Last week the ceiling fan on the porch broke--actually I went to turn it off and the cord came away in my hand. I called Coty, the electrician, and he sent Travis to fix it. Travis tried several solutions valiantly but none worked. I finally decided I was spending more money trying to fix an old fan, with peeling paint, than it would cost to buy a new one. I bought a new one, and Travis put it in Monday. He assured me Coty would send a bill.
Tuesday, the a/c went out late at night, so Wed. I called Andy Rhinefort, the a/c man, and he sent someone to fix it. A simple matter--a fuse. The repairman gave me a bill, and I assured him I would pay it on my computer right away. I did, only I paid the a/c bill amount to Coty the electrician. So this morning I had to call Coty and tell him what I had done. He laughed and laughed but finally assured me he was laughing with me not at me.
Then this afternoon I noticed, as I was unloading groceries, that my front passenger side tire was really really low. I try to be a self-sufficient female, but I have no idea what to do about a low tire--how to put air in, how to measure it, etc. So I called Jeannie who said putting air in was foolish, we'd go to her favorite hole-in-the-wall tire place.
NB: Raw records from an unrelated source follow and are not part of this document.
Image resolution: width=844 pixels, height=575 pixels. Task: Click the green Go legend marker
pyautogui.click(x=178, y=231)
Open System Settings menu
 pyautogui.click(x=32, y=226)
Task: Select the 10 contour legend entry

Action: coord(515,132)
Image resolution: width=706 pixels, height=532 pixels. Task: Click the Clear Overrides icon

So we did, and as we drove in two mechanics watched us--and laughed and laughed. It seems that when I had the car inspected not long ago, I threw away the inspection sticker and put the back part on the windshield. So after they fixed the tire, they re-inspected the car, which cost me another forty dollars. Plus there were two nails in the tire. I said I felt really dumb, but the owner shrugged and said to me, "It happens." They were really nice people and have secured my future business--though I hope I don't have any soon.
To top things off, I got a notice of default in the mail today for the ticket my old Toyota got long after Jordan and Christian had traded it in. Christian and I scrambled and sent in notarized paperwork to testify that I no longer own the car. Who knows what happened to the paperwork? The city of Dallas thinks I defaulted, and of course there's no phone number where you can get a live person. Those that know me are still laughing at the idea of me getting a ticket on Harry Hines Bouelvard in Dallas--I have perhaps never driven a car in Dallas in my life! Another nuisance to worry about.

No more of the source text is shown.